Kesler discovered the birds were doing poorly in the atoll’s forest – palm trees growing out of the jagged coral – because the dense foliage provides cover for the lizards and insects that kingfishers eat. This cover also prevents the birds from using their unique “wait-and-drop” hunting technique: the kingfisher watches its prey from a perch a few feet off the ground before pouncing on it from above.

Researchers found that, compared to the birds in the forest, the Tuamotu was thriving in the atoll’s coconut groves, where the lowest limbs of the sparse trees are about five feet off the ground. To kill rats, coconut farmers burned the grove’s underbrush, clearing additional hunting space.

“Interestingly, the twist on these birds seems to be that agricultural habitat is key to their survival,” Kesler said. “The birds use agriculture more than any other habitat type, and they seem to be unique among endangered species that benefit from anthropogenic landscapes.”

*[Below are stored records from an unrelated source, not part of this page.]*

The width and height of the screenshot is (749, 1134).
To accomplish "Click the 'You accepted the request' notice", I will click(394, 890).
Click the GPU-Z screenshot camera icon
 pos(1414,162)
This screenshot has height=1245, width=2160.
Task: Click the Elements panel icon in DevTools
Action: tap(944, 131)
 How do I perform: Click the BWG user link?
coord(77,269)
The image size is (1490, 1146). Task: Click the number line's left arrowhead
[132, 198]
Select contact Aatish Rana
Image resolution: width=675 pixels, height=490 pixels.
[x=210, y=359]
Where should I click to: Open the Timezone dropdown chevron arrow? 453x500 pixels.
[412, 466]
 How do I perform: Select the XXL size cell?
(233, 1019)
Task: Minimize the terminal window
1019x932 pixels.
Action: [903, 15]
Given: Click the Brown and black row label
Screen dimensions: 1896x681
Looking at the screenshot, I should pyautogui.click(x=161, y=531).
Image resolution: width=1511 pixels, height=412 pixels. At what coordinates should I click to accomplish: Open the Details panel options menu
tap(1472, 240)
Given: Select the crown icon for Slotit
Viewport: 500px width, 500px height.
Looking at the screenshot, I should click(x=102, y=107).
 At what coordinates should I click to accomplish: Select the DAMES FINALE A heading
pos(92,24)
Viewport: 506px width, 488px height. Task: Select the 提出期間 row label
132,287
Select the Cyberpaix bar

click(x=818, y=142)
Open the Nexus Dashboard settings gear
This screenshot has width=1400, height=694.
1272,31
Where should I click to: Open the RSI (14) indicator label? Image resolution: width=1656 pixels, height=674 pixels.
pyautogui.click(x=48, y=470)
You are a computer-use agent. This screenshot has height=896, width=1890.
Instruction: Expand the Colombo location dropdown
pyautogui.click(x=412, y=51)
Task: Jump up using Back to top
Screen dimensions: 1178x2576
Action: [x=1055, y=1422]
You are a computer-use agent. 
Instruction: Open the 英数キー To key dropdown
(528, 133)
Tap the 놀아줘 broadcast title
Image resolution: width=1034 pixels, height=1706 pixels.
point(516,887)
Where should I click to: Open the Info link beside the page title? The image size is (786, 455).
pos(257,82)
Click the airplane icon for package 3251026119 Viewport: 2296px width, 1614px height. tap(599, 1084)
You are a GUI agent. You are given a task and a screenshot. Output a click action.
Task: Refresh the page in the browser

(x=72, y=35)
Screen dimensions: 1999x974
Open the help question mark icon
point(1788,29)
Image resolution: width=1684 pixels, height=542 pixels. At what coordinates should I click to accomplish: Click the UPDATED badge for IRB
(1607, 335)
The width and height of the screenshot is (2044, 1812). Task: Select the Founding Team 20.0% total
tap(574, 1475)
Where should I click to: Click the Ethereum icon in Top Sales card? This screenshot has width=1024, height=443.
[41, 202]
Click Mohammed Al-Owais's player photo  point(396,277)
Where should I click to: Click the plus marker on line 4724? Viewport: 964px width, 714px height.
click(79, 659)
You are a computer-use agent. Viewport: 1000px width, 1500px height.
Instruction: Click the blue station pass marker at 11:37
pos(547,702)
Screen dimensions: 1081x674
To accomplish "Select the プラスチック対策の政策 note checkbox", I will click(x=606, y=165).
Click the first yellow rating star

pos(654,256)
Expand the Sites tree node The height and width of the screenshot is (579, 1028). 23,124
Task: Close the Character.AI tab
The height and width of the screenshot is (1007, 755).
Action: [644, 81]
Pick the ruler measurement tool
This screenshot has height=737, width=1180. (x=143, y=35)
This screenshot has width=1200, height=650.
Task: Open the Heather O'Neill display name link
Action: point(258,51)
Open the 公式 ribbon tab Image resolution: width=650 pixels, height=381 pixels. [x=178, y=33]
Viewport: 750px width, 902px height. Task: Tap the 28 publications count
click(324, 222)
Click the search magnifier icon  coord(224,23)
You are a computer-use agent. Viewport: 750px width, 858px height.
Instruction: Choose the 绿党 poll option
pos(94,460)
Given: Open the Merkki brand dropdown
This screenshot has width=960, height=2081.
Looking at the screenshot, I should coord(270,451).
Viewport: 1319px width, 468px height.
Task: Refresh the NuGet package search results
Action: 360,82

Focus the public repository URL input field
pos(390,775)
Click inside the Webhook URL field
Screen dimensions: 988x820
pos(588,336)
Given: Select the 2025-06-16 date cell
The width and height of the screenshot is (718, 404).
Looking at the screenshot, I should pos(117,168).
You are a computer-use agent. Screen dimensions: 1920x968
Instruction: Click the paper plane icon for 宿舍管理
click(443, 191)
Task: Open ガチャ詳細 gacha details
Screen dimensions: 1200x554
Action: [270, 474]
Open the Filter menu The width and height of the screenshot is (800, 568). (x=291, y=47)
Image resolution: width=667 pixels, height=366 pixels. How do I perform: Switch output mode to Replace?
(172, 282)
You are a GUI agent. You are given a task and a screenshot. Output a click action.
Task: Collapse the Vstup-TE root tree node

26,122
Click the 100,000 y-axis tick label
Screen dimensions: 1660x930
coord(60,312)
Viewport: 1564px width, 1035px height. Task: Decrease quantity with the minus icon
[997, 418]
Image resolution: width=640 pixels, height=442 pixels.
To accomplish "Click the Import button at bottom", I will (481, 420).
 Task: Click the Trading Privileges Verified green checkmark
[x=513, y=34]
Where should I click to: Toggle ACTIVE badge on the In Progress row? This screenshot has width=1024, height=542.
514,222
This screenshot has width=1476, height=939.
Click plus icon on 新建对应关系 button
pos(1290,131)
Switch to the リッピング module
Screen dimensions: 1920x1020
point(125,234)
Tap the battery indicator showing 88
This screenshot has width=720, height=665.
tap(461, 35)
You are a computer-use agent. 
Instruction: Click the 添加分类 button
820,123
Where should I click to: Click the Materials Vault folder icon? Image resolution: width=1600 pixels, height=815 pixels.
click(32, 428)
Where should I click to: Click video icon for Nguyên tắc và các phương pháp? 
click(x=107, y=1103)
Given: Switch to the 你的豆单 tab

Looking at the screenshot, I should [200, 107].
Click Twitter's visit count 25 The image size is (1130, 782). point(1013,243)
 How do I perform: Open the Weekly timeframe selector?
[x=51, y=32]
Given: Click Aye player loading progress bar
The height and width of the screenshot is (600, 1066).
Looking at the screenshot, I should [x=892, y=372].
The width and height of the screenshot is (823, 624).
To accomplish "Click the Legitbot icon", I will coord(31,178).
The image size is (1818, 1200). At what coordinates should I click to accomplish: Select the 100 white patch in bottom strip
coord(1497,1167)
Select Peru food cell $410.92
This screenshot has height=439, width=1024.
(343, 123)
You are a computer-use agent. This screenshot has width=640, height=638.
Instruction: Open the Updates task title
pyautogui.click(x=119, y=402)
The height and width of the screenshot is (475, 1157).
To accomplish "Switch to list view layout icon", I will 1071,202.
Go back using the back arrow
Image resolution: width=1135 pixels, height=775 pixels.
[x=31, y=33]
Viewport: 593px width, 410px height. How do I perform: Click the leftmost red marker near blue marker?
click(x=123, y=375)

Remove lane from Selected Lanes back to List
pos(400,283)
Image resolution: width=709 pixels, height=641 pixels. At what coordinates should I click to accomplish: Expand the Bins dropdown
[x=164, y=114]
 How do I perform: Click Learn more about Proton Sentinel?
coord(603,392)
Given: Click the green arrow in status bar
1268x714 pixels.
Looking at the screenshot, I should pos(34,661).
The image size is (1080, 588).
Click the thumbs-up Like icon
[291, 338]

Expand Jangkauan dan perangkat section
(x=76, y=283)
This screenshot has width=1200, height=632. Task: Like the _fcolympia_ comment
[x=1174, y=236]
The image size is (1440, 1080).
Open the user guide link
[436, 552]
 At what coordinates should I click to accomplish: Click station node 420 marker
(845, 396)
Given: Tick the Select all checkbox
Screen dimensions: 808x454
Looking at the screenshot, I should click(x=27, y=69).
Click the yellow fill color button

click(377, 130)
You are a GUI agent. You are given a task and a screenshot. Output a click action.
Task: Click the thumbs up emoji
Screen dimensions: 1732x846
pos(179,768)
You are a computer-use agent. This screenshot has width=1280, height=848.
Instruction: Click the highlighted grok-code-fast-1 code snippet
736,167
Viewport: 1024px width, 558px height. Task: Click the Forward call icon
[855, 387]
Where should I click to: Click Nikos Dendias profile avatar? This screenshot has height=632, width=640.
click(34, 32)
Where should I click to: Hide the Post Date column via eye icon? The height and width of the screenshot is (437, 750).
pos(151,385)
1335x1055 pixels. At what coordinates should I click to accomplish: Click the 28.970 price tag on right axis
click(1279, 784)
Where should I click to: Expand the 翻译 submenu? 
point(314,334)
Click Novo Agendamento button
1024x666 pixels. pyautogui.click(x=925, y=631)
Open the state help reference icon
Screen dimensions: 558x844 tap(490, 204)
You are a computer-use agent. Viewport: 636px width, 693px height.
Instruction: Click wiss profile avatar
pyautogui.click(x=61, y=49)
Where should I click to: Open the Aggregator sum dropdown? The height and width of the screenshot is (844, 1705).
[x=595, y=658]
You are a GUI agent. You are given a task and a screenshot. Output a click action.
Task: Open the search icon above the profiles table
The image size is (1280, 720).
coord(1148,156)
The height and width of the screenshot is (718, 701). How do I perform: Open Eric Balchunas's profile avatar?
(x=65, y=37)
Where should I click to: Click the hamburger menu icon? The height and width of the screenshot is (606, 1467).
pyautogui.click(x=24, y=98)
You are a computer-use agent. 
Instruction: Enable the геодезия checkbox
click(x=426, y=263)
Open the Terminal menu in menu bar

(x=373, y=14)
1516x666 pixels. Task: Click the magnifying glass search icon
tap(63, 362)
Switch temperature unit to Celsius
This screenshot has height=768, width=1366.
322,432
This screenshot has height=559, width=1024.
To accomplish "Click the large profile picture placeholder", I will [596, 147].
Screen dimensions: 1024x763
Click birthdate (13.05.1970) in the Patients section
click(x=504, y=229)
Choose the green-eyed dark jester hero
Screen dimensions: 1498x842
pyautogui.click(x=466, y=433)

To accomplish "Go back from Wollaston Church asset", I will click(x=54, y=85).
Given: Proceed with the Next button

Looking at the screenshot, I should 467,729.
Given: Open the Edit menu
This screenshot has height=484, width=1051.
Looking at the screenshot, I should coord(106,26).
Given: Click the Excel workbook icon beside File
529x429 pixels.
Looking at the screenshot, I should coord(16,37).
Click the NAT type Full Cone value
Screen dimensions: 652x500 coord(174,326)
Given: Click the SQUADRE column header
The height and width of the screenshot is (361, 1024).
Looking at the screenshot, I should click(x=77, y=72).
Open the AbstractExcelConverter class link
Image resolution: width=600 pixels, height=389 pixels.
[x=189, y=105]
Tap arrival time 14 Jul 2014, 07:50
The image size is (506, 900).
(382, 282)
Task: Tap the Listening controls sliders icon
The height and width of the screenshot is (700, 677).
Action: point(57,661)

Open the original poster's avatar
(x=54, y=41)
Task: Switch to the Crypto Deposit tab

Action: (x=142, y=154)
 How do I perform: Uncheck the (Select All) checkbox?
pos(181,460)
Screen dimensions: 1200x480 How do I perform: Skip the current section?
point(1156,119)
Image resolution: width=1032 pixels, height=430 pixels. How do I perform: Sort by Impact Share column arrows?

Kesler’s effort to save the Tuamotu Kingfisher has three elements – educating Niau’s coconut farmers to provide a hospitable habitat; getting the local population excited about their unique bird species; and relocating some of the birds to another suitable island.

The education program started in Niau’s primary school, where students were as excited about the project as the research team. “These birds are part of their history,” Kesler said, “and no one is more excited about their survival as the island residents.”

Farmers were encouraged to leave a few dead trees for kingfishers to build nests and to wrap metal bands around the trees to thwart climbing cats and rats.

Kesler and his team evaluated three promising islands to host a second “rescue” population: the Gambier Islands; the high island of Makatea; and the atoll islands of Anaa.

The Gambier Islands contained too many invasive species and Makatea was just beginning to recover from a century of phosphate extraction. The team visited Anaa’s larger islands in March 2010 and found habitats similar to those on Niau, with many of the same native plant species, stretches of virgin forest and plenty of coconut groves.

Once the researchers confirmed that Anaa’s coconut groves had abundant hunting perches and exposed ground — as well as a thriving lizard population — they tested their ability to move the Tuamotu from one island to another. Using nets, they captured birds on one side of Niau and released them in an area without kingfishers. The team then radio-tracked movements of the birds to ensure they survived the test relocation.

“The translocation experiment was a resounding success,” Kesler said. “Both trans-located and control birds weathered the experiment well and several found new mates within days. These observations are the key for designing the larger inter-island relocation that we hope to undertake in the next few years.”

Because there are few documented cases of the successful relocation of bird species, Kesler’s experiments are of great interest to researchers in several disciplines. His discoveries made the cover of The Auk, a journal of the American Ornithologists Union, and a feature story on Kelser’s work was just published in the Journal of Wildlife Management.

Moving birds from Niau to Anaa may represent the best hope to save the Tuamotu Kingfisher.

“As we become more committed to saving species, translocation will become a more important tool,” Kesler said. “The science to move animals is just being developed.”

“Unfortunately, even with all our work to date, the Tuamotu Kingfisher population on Niau is still crashing,” he continued. “We’re seeing some turnover, but each year when we return, there are more empty territories and the population decreases. At this rate, these birds will be gone within our lifetimes.”